Formulate Lornoxicam Bio Adhesive Microspheres Using Different Polymers by Ionotropic Gelation Method and Emulsion Cross Linking Method: An Integrated Molecular Dynamics Approach

Abstract

Background

Lornoxicam microspheres are promising for targeted, controlled, or extended drug release, and the incorporation of mucoadhesive properties can significantly enhance bioavailability and absorption. This study focuses on the development of bioadhesive microspheres utilizing the ionotropic gelation and emulsion crosslinking methods.

Purpose

The primary aim of this research is to formulate bioadhesive microspheres of Lornoxicam using Sodium Alginate, Carbopol 934, and Chitosan as polymers, while simultaneously evaluating Lornoxicam’s interactions within Alginate-Carbopol 934 and Chitosan matrices through molecular dynamics simulations.

Methods

Formulations T1 to T4 employed drug-to-polymer ratios of 1:1, 1:2, 1:3, and 1:4 for Sodium Alginate and Carbopol 934, while formulations T5 to T8 utilized the same ratios for Chitosan and glutaraldehyde as the crosslinking agent. Comprehensive assessments were conducted on particle size, drug entrapment efficiency, and dissolution rates. Molecular dynamics simulations were performed to analyze Lornoxicam’s interactions within the polymer matrices.

Results

Formulation T7 emerged as the optimal formulation based on extensive evaluation tests. Molecular dynamics simulations revealed stable RMSD values for Lornoxicam across both matrices, with the Chitosan matrix displaying greater fluctuations.
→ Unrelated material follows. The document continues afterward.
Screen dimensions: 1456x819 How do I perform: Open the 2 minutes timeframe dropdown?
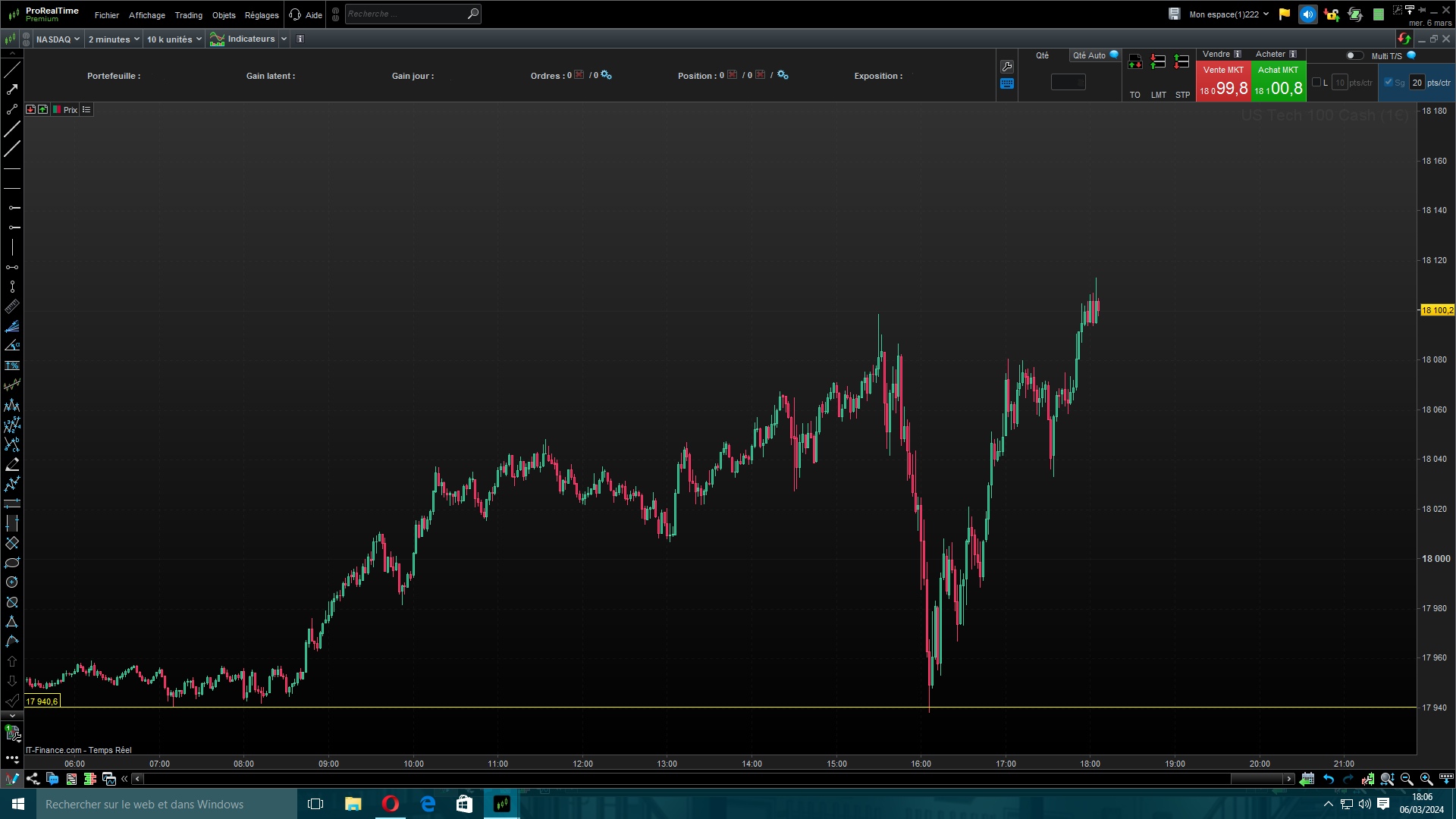pyautogui.click(x=114, y=39)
Notably, stronger hydrogen bond interactions were observed in the Chitosan matrix, which corresponded to a marginally higher binding energy than the Alginate-Carbopol 934 matrix.

Conclusion

These findings indicate that Chitosan may significantly enhance the pharmaceutical potential of Lornoxicam as a drug delivery system, highlighting the need for further exploration of its therapeutic applications.